A Small Guide To Homeownership by Alejandro Cartagena | Published by The Velvet Cell | Selected by Giuseppe Oliverio

Over the past 13 years, we have learned about Alejandro Cartagena and his ambitious project of documenting and understanding the effects of mass constructions and suburbanisation of the metropolitan area of Monterrey, Mexico. Yet it is only with this book that we can have a clear understanding of Alejandro's work, its depths, and importance. The design of a proper guide with all the tips and tricks to real estate investments hides a more profound reality centred around impressive documentation of the city's new neighborhoods, some sort of deserted non-places, and the people that revolve around them, such as families, investors, brokers, and the now-famous car poolers. The formal and apparently neutral approach of the author's visual records contrasts with the guide's persuasive, positive, and often grotesque style. The narrative progressively offers us all the elements to suggest what it will mean to own an American house in Mexico. It's a timely work started before the biggest property crisis of all time. It's a smart way to show what's going on starting from facts. The causes and effects of a certain approach to capitalism, and its consequences on people and the environment. A careful look at the American Dream served with Taco sauce that leaves us with a bittersweet question: does all of this make sense?

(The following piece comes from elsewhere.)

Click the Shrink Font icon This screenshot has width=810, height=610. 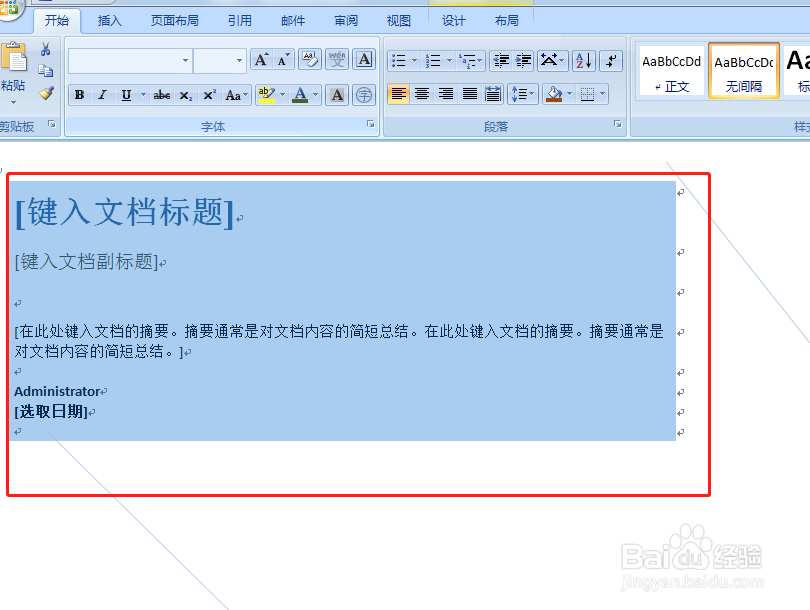tap(284, 60)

A Voice Above the Linn by Robbie Lawrence | Published by Stanley/Barker | Selected by Lucia De Stefani

Visiting a remote span of coastline in the west coast of Scotland, in the Rosneath peninsula, in 2016, Robbie Lawrence photographed the “botanical zoo” that is Linn Gardens and the botanist who devotedly ran them, Jim Taggart. Because of the region’s microclimate, the Linn Gardens can grow plants and flowers from all over the world, earning them the title of the most biodiverse place in Scotland. Jim’s son, Jamie, who also ran the gardens with his father years ago, ventured into the mountainous region of northern Vietnam in search of new plants to bring back home, never to return. So Jim, who died last year at 84, kept the garden as a memorial for his son. As per the original tradition of 1840s photography and his unmistakable romantic trait, Lawrence seems to apply pictorial art to the grain of his photographs in A Voice Above the Linn. The leaves, branches, landscape, and Jim’s portraits all appear bathed in light or enveloped in shades, and are infused by a faded elegance and a tactile vibrant presence - in fact, a "voice" - that Lawrence delicately extracts from every modest form passing the air, the water, or the plants at the Linn Gardens. Each frame is a visual poem humming the conventional but unfathomable beauty of which life is made of.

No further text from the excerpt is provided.